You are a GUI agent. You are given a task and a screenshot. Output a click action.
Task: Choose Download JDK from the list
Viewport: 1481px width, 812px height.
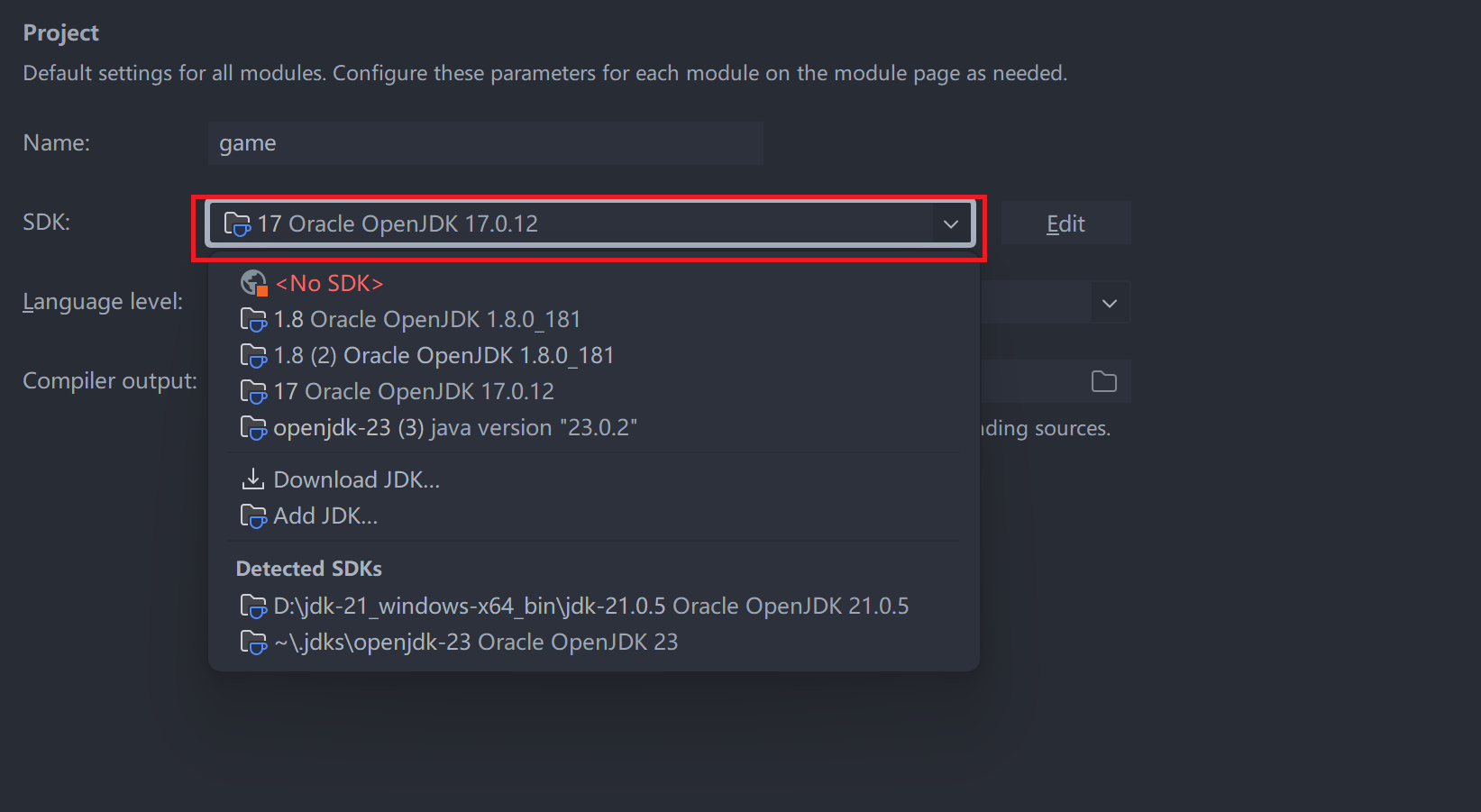click(x=356, y=479)
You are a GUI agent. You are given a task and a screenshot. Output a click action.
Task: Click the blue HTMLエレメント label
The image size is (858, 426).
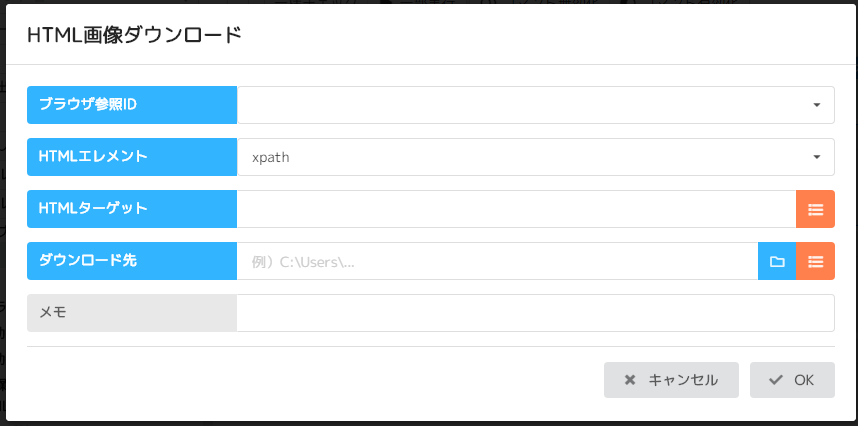(x=132, y=157)
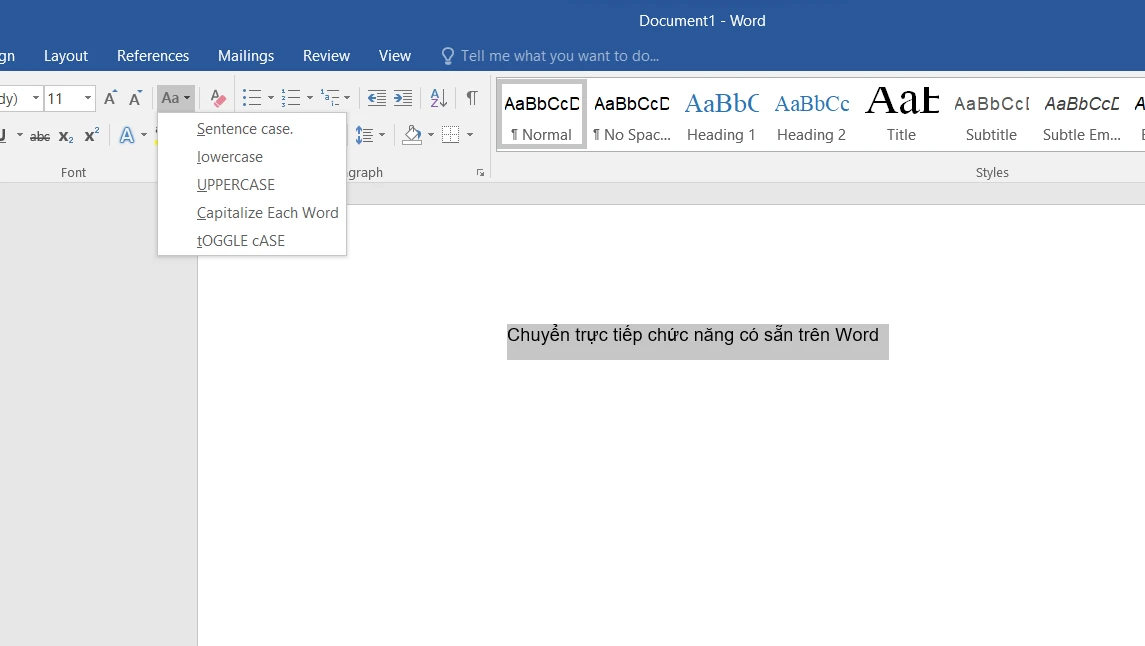Toggle strikethrough on selected text

click(x=40, y=135)
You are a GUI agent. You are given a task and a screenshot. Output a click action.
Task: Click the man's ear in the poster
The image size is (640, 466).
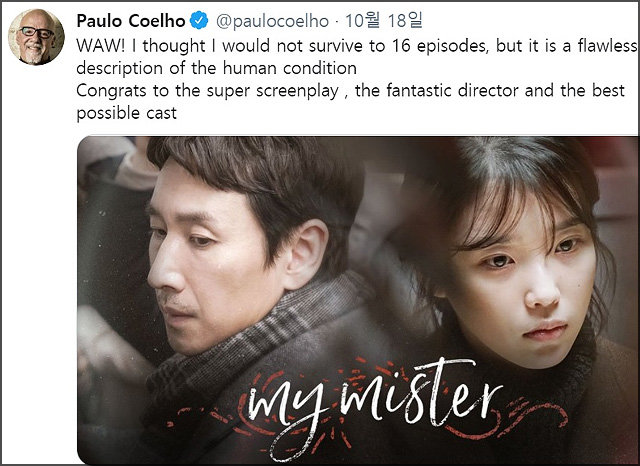[305, 254]
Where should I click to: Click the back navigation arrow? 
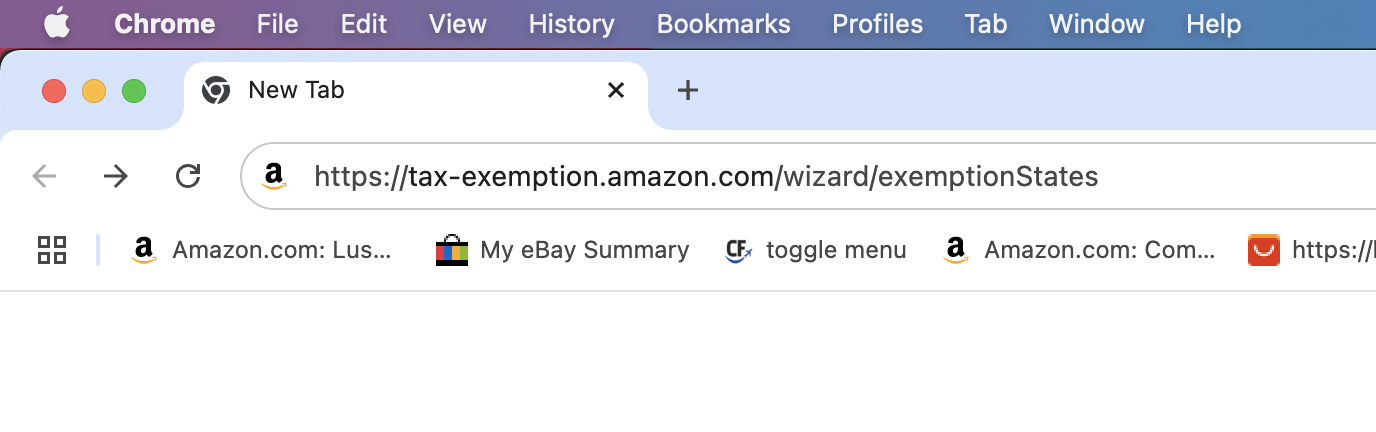point(44,177)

=-=-=-=-=

:: TASK ::
Your answer must be the lines from the one containing "Task: Click the man's ear in the poster" through the last line of the records, both included, written out exactly and without pictures.

:: FINISHED EXERCISE ::
Task: Click the man's ear in the poster
The image size is (640, 466).
[305, 254]
Where should I click to: Click the back navigation arrow? 
point(44,177)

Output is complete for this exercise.